> Consignes de travail: Reproduisez tel quel le passage du texte sur le Congrès jurassien qui va de « Le Congrès recommanda, aux » jusqu'à « leurs propres statuts. » inclus.

À la suite d’un rapport de la Section de Neuchâtel sur la question de la statistique du travail, le Congrès institua une Commission fédérale de statistique, dont le siège fut placé à Neuchâtel.

Le Congrès recommanda, aux sociétés ouvrières qui voudraient se constituer en fédération locale, les statuts de la Fédération ouvrière du district de Courtelary, comme offrant un guide qui pourrait les aider utilement dans la rédaction de leurs propres statuts.

Il fut décidé qu’outre les caisses de résistance constituées dans les sociétés corporatives, il serait recommandé aux Sections dites mixtes ou centrales de créer, elles aussi, un fonds de solidarité destiné au soutien des grèves, ainsi qu’à l’appui mutuel en cas de maladie ou de chômage.

La proposition de rendre la publication du Bulletin hebdomadaire avait été présentée de nouveau par la Section de Neuchâtel ; le Congrès décida qu’à titre d’essai, pendant une période de six mois, du 1er juillet au 31 décembre 1873, le Bulletin serait publié chaque semaine.

Une dernière question à traiter était celle d’un Congrès ouvrier suisse, qu’un comité d’organisation constitué à Genève convoquait pour le 1er juin à Olten (canton de Soleure). Ce Congrès devait avoir un caractère purement économique et s’occuper essentiellement de la création des Unions régionales de métier ; aussi l’idée en fut-elle accueillie avec faveur par le Congrès jurassien. Une résolution fut votée à l’unanimité, « recommandant à toutes les Sections jurassiennes d’envoyer des délégations au Congrès économique projeté à Olten, et de donner mandat à ces délégations de travailler à ce que le Congrès d’Olten prît pour base d’organisation ouvrière la fédération des métiers ».

La présence au Congrès jurassien du délégué Rossetti, de Genève, — arrivé le dimanche après-midi, — donna lieu, le lundi matin, à un échange d’explications sur la possibilité d’amener un rapprochement entre la Fédération jurassienne et la Fédération romande. La Section que Rossetti représentait ne faisait pas partie de la Fédération romande ; et elle avait pensé, expliqua son délégué, que sa position neutre lui permettrait d’offrir ses bons offices pour amener une réconciliation. Rossetti exprima l’opinion que les questions qui avaient produit la scission en 1870 étaient des questions essentiellement personnelles, qui n’existaient plus désormais ; il fallait passer l’éponge sur les vieilles histoires, et tâcher de rallier tous les travailleurs de la Suisse dans une seule Fédération nationale.

[Entrées enregistrées]
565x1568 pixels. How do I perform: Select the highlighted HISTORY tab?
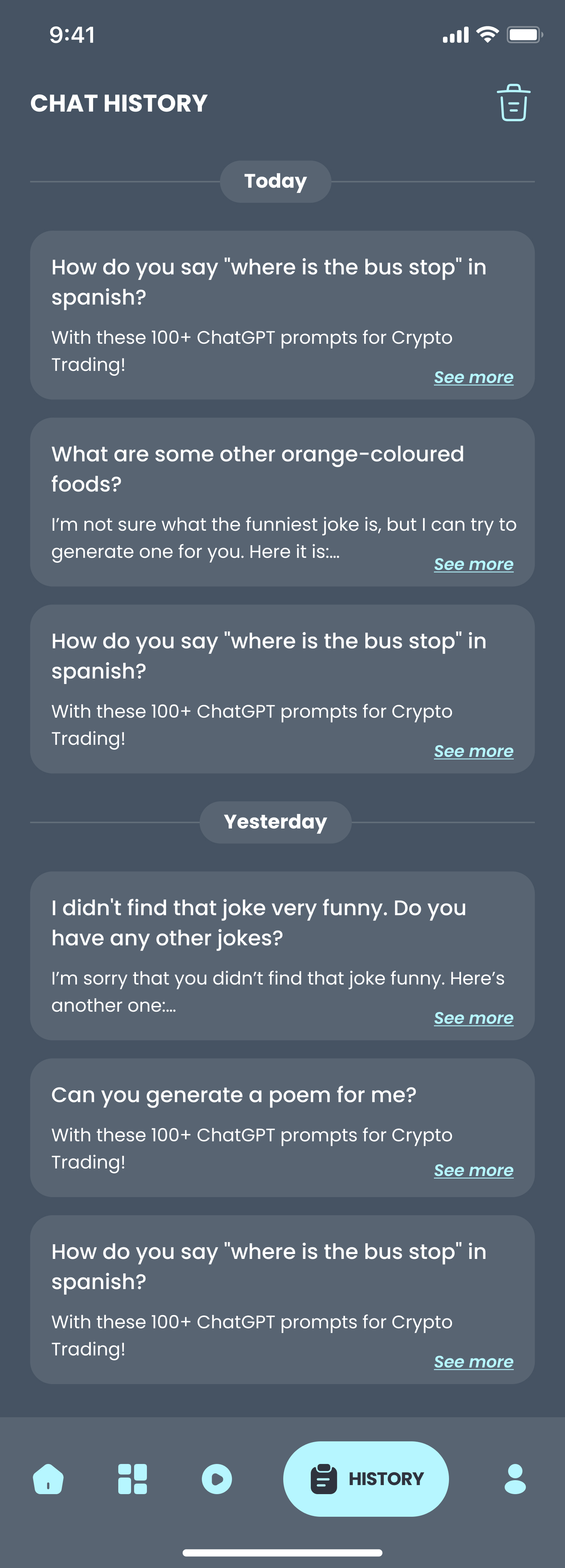tap(366, 1479)
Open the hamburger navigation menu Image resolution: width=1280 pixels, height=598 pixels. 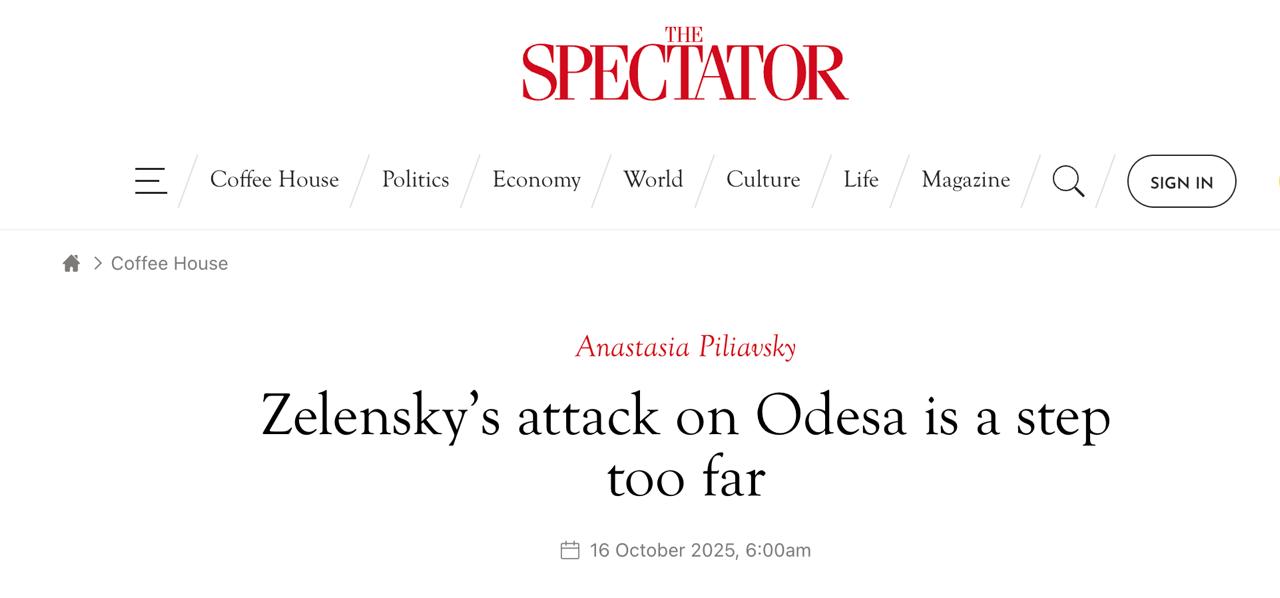tap(151, 180)
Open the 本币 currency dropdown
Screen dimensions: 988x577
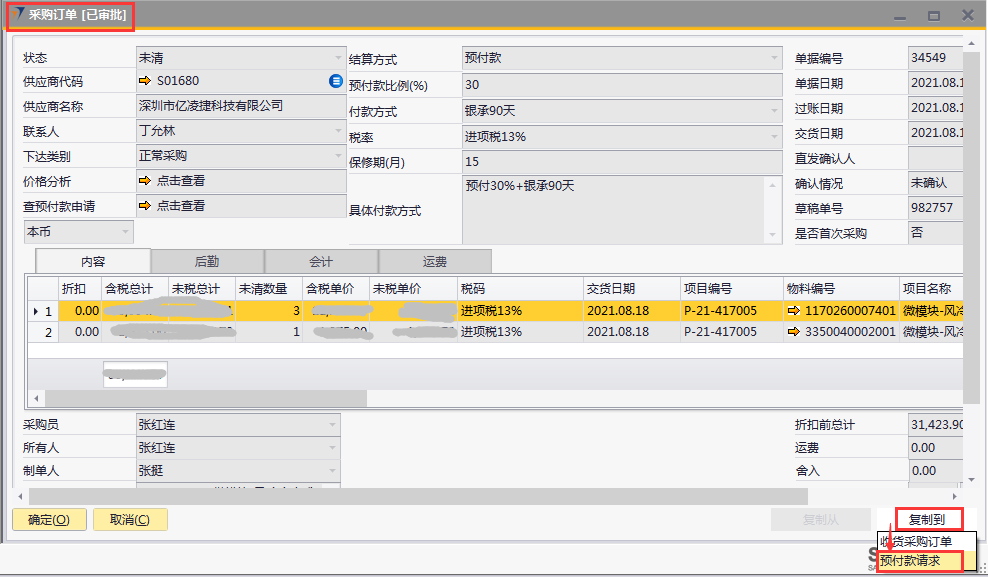pos(125,232)
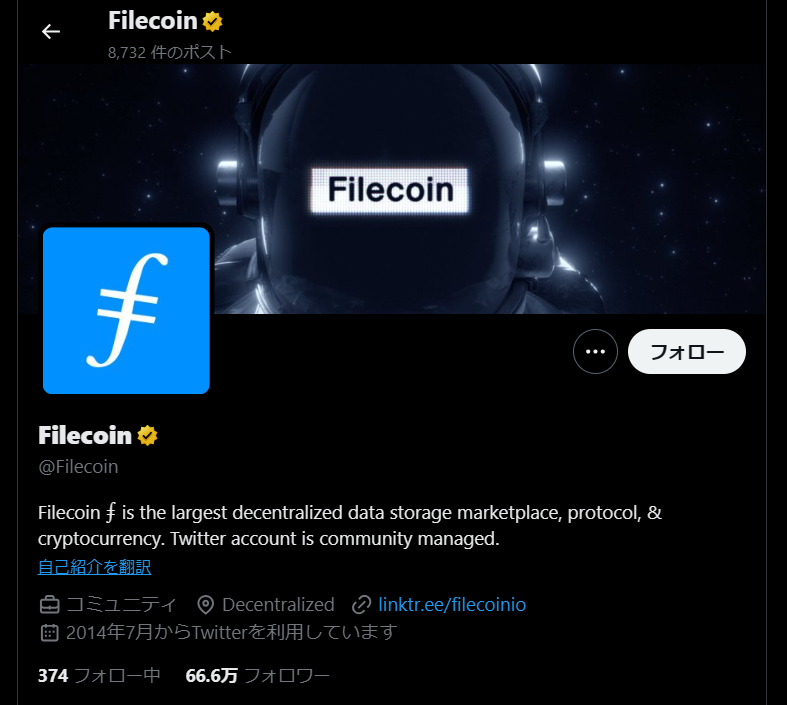Viewport: 787px width, 705px height.
Task: Click the chain link icon next to the URL
Action: coord(361,605)
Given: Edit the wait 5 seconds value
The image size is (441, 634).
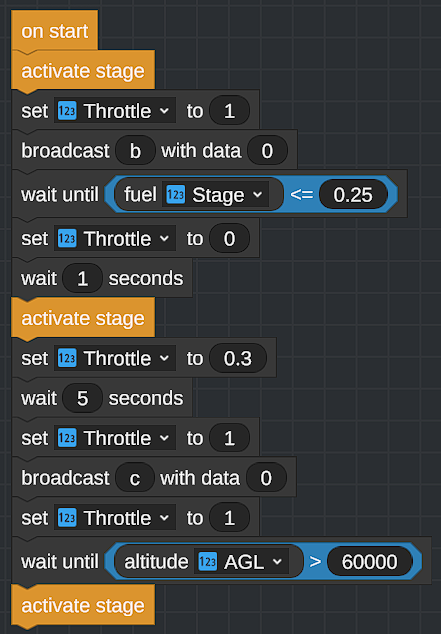Looking at the screenshot, I should (82, 398).
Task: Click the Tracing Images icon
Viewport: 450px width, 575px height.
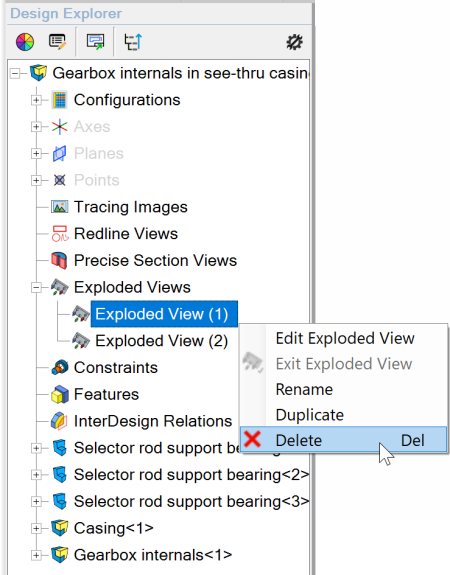Action: click(59, 207)
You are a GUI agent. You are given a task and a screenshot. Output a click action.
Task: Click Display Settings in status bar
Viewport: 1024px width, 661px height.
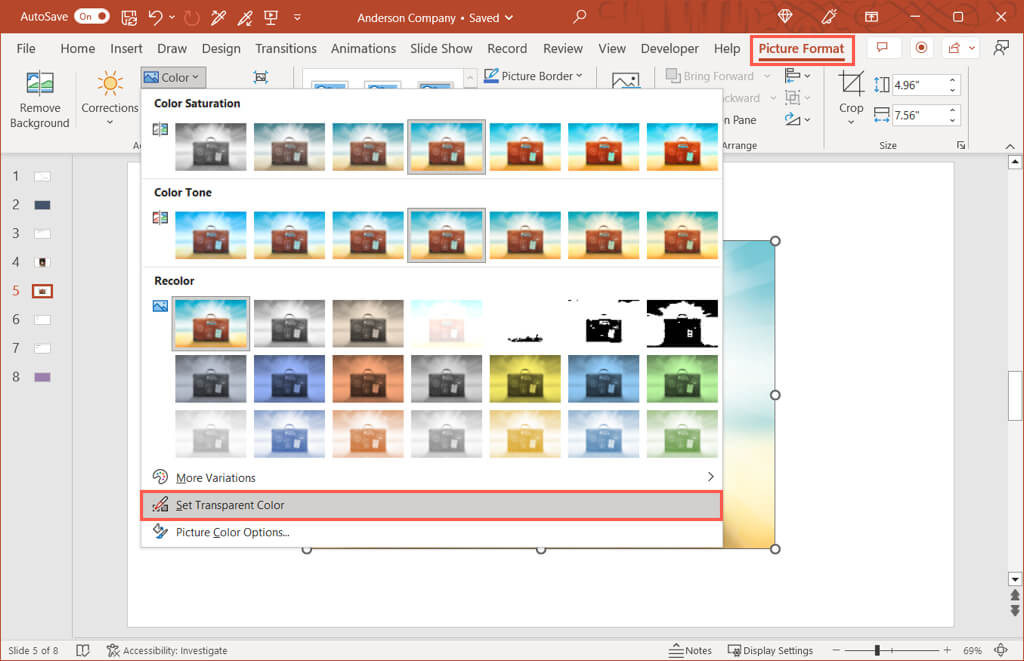(769, 650)
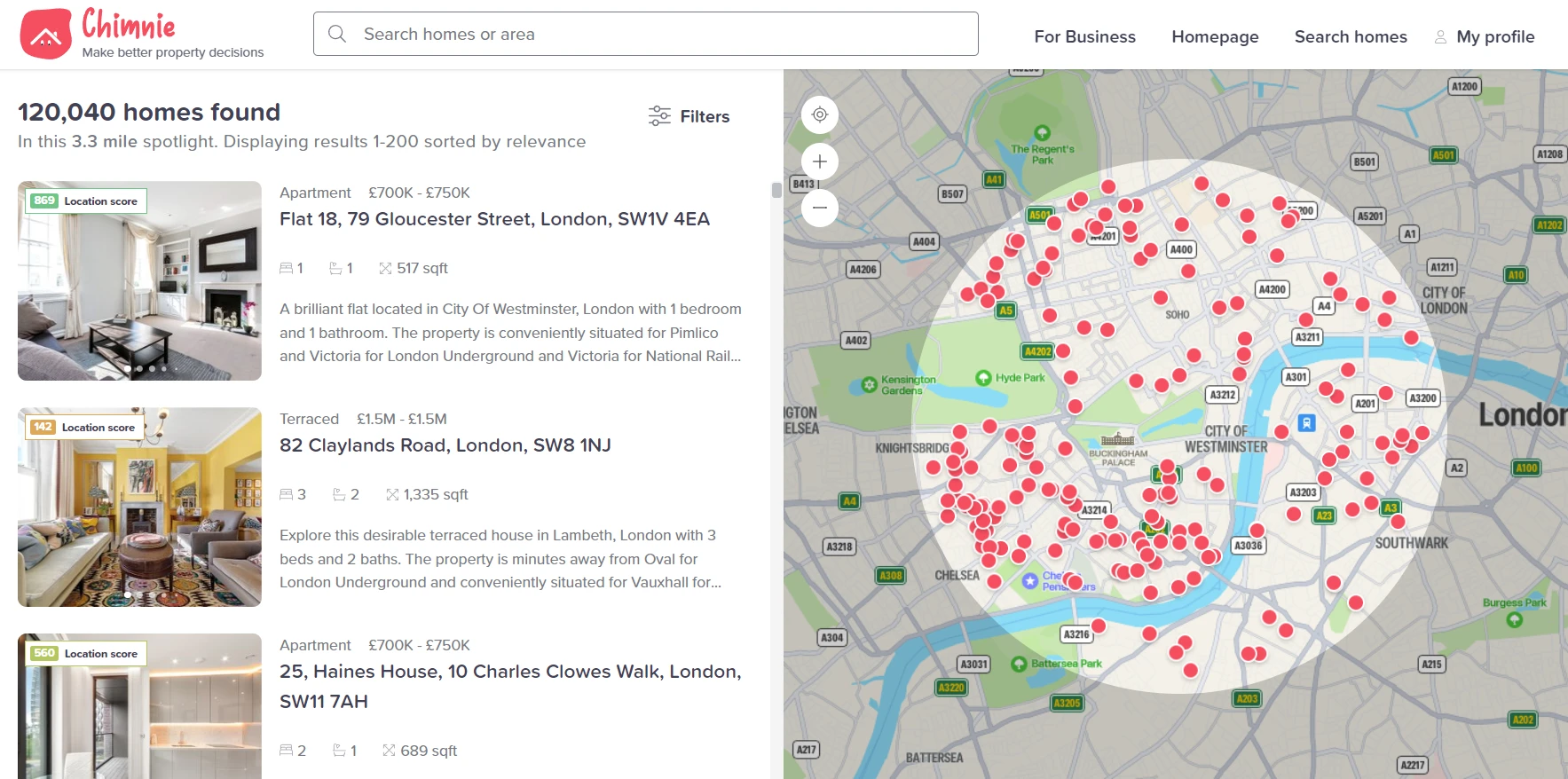Click the Regent's Park map marker

[1043, 133]
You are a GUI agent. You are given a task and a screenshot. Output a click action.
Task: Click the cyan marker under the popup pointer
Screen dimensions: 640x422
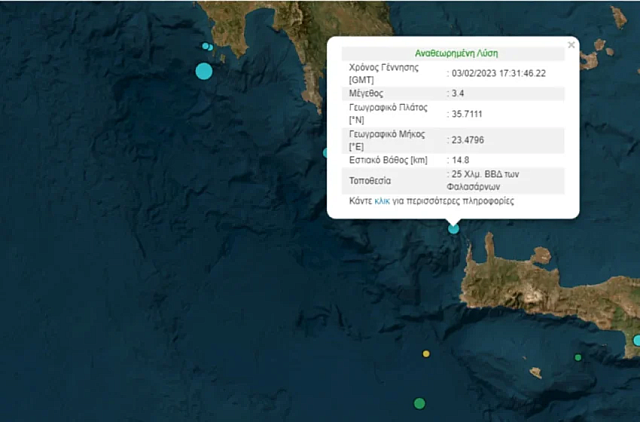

> Résultat obtenu:
Le Congrès recommanda, aux sociétés ouvrières qui voudraient se constituer en fédération locale, les statuts de la Fédération ouvrière du district de Courtelary, comme offrant un guide qui pourrait les aider utilement dans la rédaction de leurs propres statuts.